社員の“やりたいこと”と企業の“必要な力”をマッチングさせ、双方にとって納得感のあるキャリアを築くこの仕組みは、リスキリングを「個人の挑戦」として位置づける好例と言えるでしょう。
ダイキン工業株式会社|社内大学で育てる“本気のデジタル人材”
製造業の中でもDXへの取り組みで注目されるダイキン工業は、2017年に社内大学「ダイキン情報技術大学(DICT)」を設立し、社員のリスキリングを本格化させました。

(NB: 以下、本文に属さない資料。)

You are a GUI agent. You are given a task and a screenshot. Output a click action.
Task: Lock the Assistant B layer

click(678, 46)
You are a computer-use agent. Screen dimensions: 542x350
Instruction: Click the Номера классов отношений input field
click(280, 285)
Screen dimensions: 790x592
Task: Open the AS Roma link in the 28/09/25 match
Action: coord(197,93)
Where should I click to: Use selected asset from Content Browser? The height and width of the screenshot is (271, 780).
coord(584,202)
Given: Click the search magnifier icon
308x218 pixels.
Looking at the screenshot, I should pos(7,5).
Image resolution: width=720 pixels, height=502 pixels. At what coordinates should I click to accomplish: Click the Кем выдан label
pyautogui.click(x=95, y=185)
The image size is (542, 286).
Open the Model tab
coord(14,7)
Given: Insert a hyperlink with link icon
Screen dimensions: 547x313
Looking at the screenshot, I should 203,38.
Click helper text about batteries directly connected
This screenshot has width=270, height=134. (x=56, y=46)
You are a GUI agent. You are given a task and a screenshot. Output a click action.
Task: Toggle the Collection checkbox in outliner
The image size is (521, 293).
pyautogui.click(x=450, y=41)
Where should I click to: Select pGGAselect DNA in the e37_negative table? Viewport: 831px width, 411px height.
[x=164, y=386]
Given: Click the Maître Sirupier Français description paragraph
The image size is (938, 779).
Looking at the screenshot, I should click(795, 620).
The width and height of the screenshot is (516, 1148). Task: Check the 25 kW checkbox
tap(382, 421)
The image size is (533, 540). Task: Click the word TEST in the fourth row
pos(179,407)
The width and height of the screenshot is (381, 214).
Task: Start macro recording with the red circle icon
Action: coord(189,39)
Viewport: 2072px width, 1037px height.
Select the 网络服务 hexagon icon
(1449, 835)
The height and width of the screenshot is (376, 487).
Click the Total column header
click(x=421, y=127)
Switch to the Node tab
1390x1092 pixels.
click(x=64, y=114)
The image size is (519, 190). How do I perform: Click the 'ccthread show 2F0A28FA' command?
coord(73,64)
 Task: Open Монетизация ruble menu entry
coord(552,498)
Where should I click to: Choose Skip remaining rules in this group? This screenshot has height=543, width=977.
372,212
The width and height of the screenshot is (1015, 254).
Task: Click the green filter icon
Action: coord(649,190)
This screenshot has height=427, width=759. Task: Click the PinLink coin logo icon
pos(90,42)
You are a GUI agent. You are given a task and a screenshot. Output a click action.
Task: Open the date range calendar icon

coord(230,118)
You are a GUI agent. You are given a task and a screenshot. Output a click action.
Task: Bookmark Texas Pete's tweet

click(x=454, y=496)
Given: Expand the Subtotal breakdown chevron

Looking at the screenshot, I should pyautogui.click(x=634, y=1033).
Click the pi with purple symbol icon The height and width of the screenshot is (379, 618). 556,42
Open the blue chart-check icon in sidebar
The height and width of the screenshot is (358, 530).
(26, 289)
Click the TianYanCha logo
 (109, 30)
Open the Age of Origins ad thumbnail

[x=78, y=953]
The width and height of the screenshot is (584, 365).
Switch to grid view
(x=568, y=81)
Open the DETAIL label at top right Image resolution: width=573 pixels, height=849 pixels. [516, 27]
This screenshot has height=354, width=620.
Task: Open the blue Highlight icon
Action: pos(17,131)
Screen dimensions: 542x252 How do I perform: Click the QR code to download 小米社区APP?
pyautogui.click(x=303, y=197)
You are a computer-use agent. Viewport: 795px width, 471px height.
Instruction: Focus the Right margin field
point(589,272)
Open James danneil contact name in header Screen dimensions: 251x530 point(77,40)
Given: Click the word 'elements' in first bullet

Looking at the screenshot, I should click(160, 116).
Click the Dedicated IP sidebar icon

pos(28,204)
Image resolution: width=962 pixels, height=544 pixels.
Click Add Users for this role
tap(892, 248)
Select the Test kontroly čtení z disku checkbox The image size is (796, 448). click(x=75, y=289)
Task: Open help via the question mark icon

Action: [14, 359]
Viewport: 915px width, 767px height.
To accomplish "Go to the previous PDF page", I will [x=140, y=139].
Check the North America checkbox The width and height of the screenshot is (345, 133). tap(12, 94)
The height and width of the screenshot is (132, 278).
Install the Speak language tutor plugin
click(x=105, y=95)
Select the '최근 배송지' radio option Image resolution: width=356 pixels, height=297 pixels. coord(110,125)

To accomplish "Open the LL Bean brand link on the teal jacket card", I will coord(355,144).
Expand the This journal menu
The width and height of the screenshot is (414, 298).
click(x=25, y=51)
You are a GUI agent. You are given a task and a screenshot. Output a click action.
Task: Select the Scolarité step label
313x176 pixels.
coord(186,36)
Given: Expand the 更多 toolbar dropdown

DICTは、社内選抜された社員を対象に2年間の集中教育プログラムを実施するもので、1年目はAI・IoTなどの技術基礎を学び、2年目は実際の業務に基づいた課題解決型プロジェクトに取り組みます。
特徴的なのは、教育の内製化です。DICT修了生がその後、後輩の講師役となって知識と経験を社内に還元していく仕組みがあり、リスキリングが一過性の取り組みにとどまらず、企業文化として根づくよう工夫されています。また、修了生の中には外部ベンチャー企業に出向し、最先端の現場で実践経験を積む人もおり、学びと業務の接続が非常に高いことが特徴です。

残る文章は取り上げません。